The first viral immunotherapy was approved 10 years ago in China, a cold virus engineered to treat head and neck cancer. China became a mecca for those who couldn’t get the therapy in their home countries.
After years of U.S. research established the therapy was safe, the FDA became sold.
Late last month, it approved the first U.S. viral immunotherapy, a herpes-based biologic to treat melanoma. The benefits seem modest – in its last clinical trial, it shrank tumors in patients with advanced disease, though the survival figures stopped short of statistical significance – but researchers called it “a huge milestone.”
“This is going to float all boats,” said Dr.
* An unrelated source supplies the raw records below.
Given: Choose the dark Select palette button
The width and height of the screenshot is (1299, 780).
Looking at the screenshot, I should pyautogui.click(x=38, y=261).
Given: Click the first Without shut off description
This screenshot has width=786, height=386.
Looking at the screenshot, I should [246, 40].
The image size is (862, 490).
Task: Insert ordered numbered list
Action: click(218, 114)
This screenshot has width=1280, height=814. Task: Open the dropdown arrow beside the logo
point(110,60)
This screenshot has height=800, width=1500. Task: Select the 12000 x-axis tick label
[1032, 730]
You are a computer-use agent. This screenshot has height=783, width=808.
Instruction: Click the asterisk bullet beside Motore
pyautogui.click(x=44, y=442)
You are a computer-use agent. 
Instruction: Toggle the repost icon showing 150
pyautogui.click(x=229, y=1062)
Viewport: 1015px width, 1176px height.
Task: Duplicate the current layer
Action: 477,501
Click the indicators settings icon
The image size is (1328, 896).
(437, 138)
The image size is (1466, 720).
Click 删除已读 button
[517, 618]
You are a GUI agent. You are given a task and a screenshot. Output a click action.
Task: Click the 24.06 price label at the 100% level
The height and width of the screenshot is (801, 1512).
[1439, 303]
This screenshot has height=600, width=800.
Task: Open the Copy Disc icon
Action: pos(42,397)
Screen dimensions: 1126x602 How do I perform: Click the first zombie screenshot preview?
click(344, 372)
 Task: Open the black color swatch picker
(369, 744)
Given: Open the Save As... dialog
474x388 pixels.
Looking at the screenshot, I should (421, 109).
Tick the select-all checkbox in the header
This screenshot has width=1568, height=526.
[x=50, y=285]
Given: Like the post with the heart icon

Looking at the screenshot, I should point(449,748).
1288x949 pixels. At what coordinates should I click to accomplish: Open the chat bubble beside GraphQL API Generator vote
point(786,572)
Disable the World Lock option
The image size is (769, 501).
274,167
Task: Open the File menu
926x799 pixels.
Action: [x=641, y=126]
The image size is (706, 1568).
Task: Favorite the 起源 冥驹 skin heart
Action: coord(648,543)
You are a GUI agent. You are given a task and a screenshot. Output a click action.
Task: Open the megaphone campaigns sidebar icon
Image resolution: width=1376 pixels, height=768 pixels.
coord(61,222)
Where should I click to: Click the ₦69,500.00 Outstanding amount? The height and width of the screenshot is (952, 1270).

Stephen Russell, a professor of molecular medicine and viral immunotherapy researcher at the Mayo Clinic in Minnesota. “It’s a signal to pharmaceutical companies that such drugs can be approved.”
The treatment is known as oncolytic virotherapy, in which the virus infects and replicates inside cancer cells, causing them to burst. The eruption releases tumor proteins that prod the immune response.
Dr David Baskin’s work is a cousin of such therapy. Instead of killing the tumor, his genetically engineered virus acts as a Trojan horse.
Patient Story: Futer, a former mechanic who managed his family’s trust, first sought medical care on Christmas Eve 2006. He’d spent three days in bed, sure “something wasn’t right,” though all he really felt was a severe headache. By the time he got to a clinic near his Cypress home, he was vomiting profusely, a little blood mixed in. Staffers sent him to the emergency department of Methodist’s Willowbrook campus.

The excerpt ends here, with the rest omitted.